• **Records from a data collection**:
-----

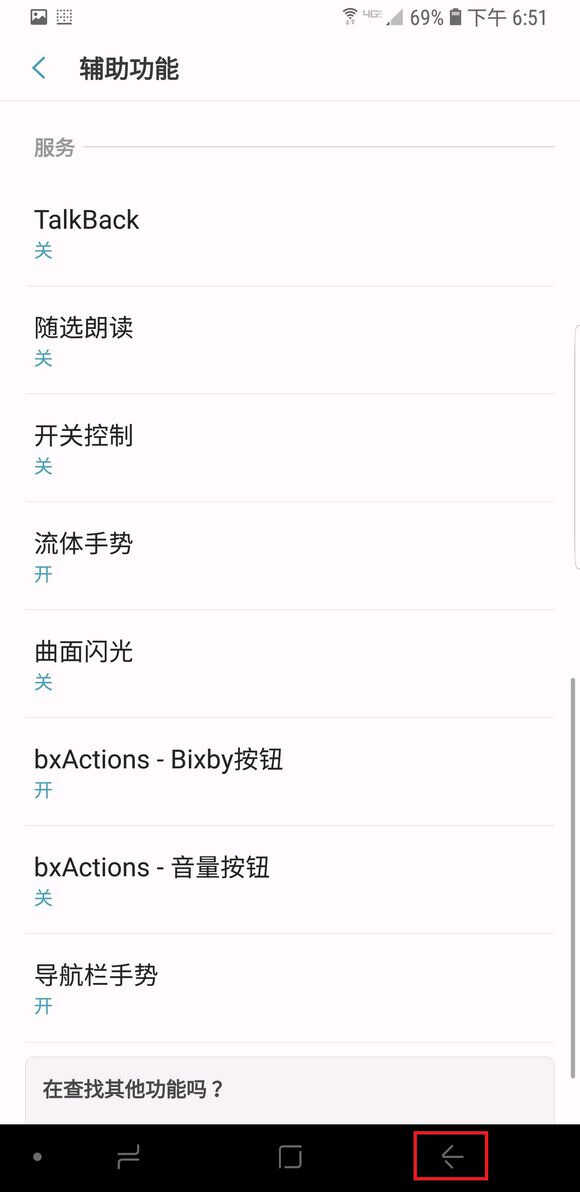The height and width of the screenshot is (1192, 580).
Task: Tap the small dot in navigation bar
Action: click(37, 1157)
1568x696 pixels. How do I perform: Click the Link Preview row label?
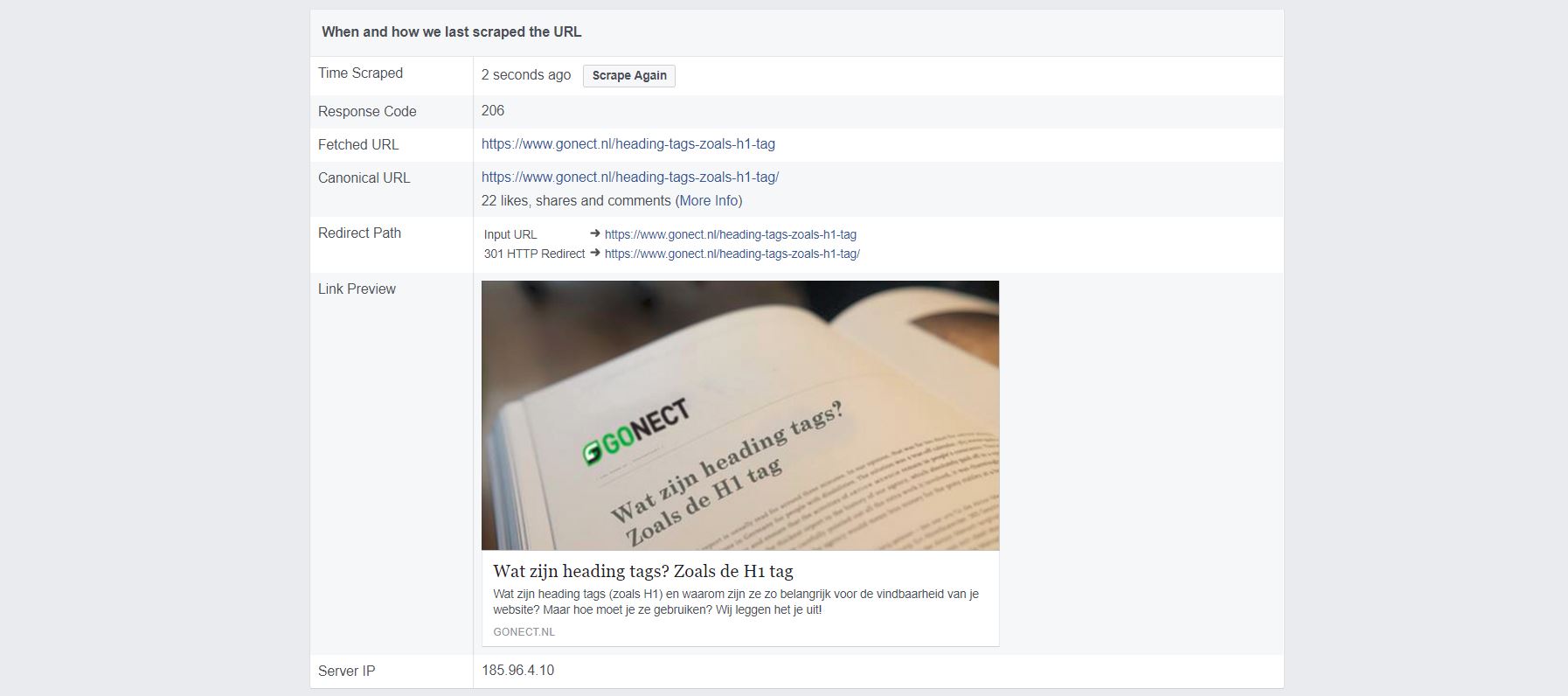[357, 289]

-----

• **EXERCISE BRIEF**: Word for word, restate the lines from the line with "1568x696 pixels. How" through the last line of the entries, and nothing beyond them. Omit pictures.

• **TASK RESULT**:
1568x696 pixels. How do I perform: Click the Link Preview row label?
[357, 289]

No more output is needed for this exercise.